Ezechiel Banzuzi (born 16 February 2005) is a Congolese professional footballer who plays as an attacking midfielder for club RB Leipzig. Born in the Netherlands, he is of Congolese descent.

==Club career==
===NAC Breda===
Banzuzi progressed through VVGZ and NAC Breda's youth teams, joining the latter at age eleven. He made his professional debut for the club on 26 October 2021, in a cup match against VVV-Venlo, which NAC won on penalties. Banzuzi entered the match as a substitute in the 75th minute, replacing Pjotr Kestens. At the age of sixteen, he appeared in ten matches for NAC without signing a professional contract, attracting interest from other clubs. On 8 January 2022, prior to a match against Eindhoven, Banzuzi hinted at a possible departure through a Snapchat post, which led to his demotion back to the youth team. However, in February 2022, he was reinstated to the first team.
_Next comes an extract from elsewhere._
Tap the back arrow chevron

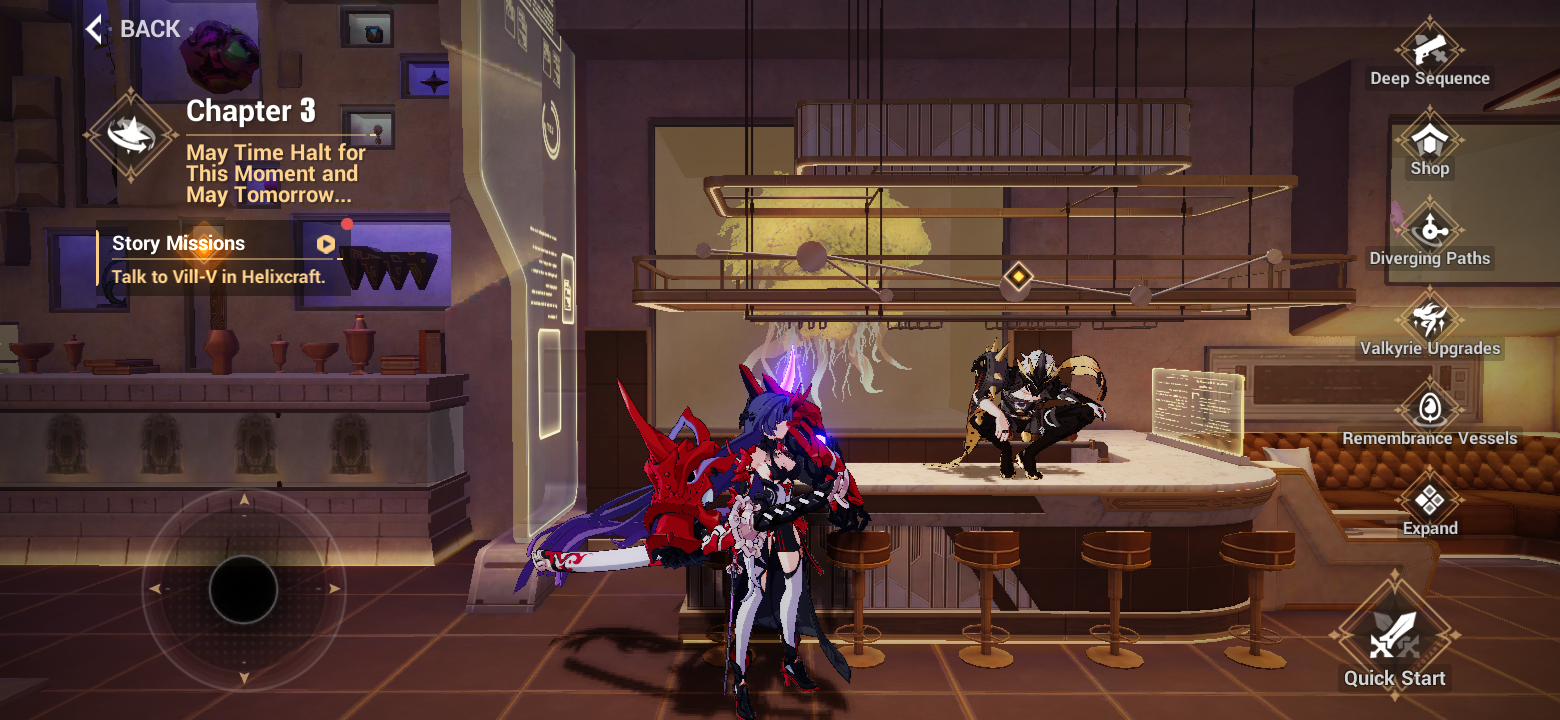coord(92,28)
Following this, Banzuzi saw increased playing time in league matches during the 2021–22 season, making a total of 20 appearances, nine of which were as a starter. NAC Breda qualified for the promotion play-offs, where they were eliminated in the first round by ADO Den Haag. In the subsequent season, Banzuzi again helped NAC reach the play-offs, where they initially advanced past MVV in the first round but were eliminated by Emmen. During the regular season, he made 31 appearances, contributing five goals and four assists to the team's qualification for the play-off rounds.

===OH Leuven===
On 20 June 2023, Banzuzi signed a three-year contract with Belgian Pro League club OH Leuven.

=== RB Leipzig ===
On 9 April 2025, RB Leipzig officially announced that they had signed a deal with Banzuzi until 30 June 2030, officially joining on 1 July 2025 for a fee of around €16 million.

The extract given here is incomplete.